*Task objective*. In the listing below, find the line that contains "Viewport: 1242px width, 884px height." and the line that contains "The height and". Quote both and every line between them, exactly, and nothing more.

*Data provided*.
******
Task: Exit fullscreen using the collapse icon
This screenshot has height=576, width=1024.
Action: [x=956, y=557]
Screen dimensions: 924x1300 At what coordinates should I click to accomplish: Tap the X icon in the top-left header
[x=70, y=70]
******
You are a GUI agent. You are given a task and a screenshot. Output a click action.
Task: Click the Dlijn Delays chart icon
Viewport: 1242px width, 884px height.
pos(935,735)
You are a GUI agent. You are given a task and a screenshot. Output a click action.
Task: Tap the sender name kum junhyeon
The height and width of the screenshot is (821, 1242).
******
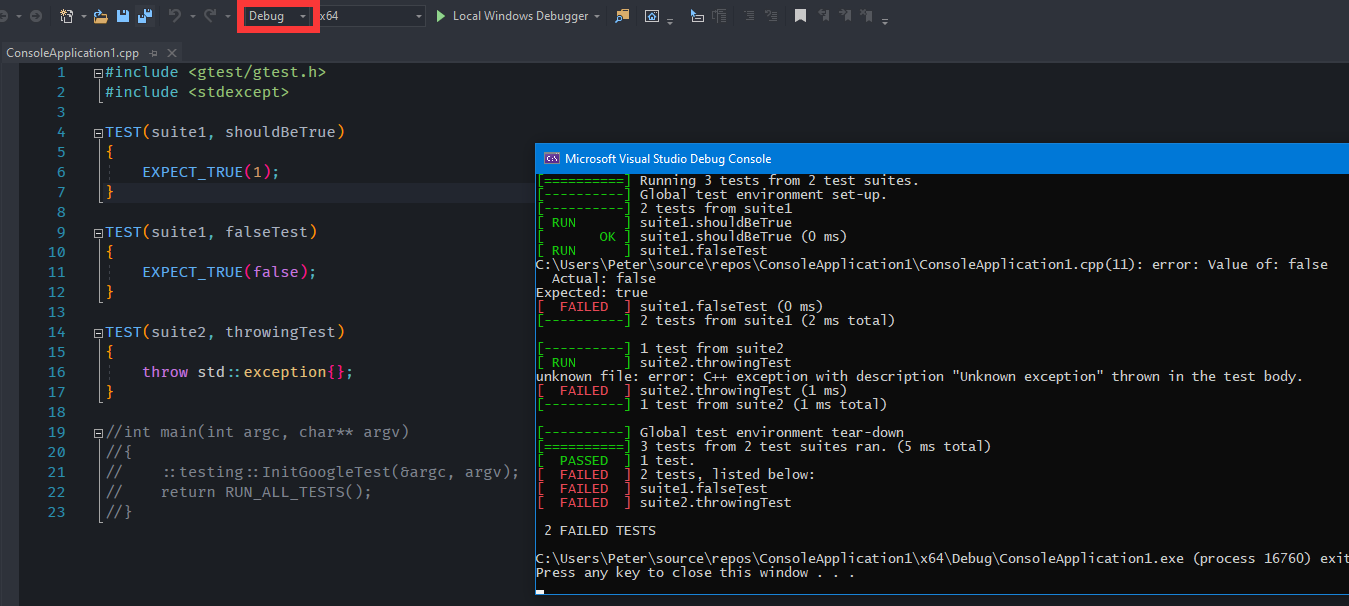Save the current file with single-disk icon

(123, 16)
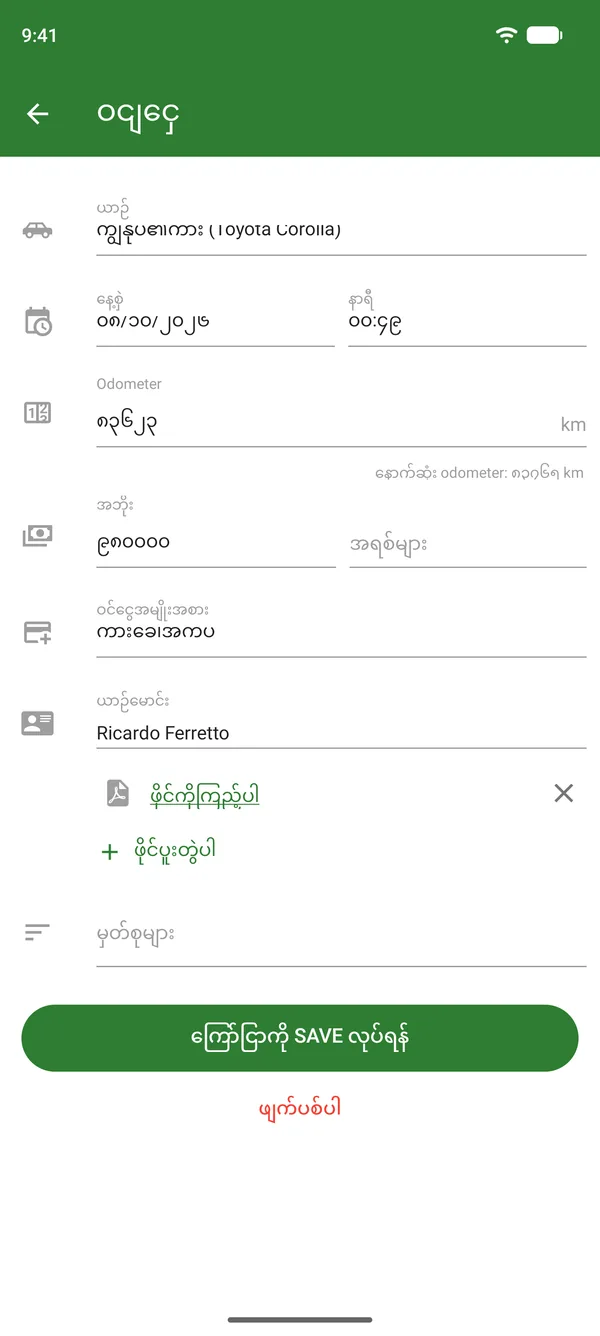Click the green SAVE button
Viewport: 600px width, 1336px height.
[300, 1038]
******
*Exercise response*.
Viewport: 1242px width, 884px height.
pos(935,735)
You are a GUI agent. You are given a task and a screenshot. Output a click action.
Task: Tap the sender name kum junhyeon
The height and width of the screenshot is (821, 1242).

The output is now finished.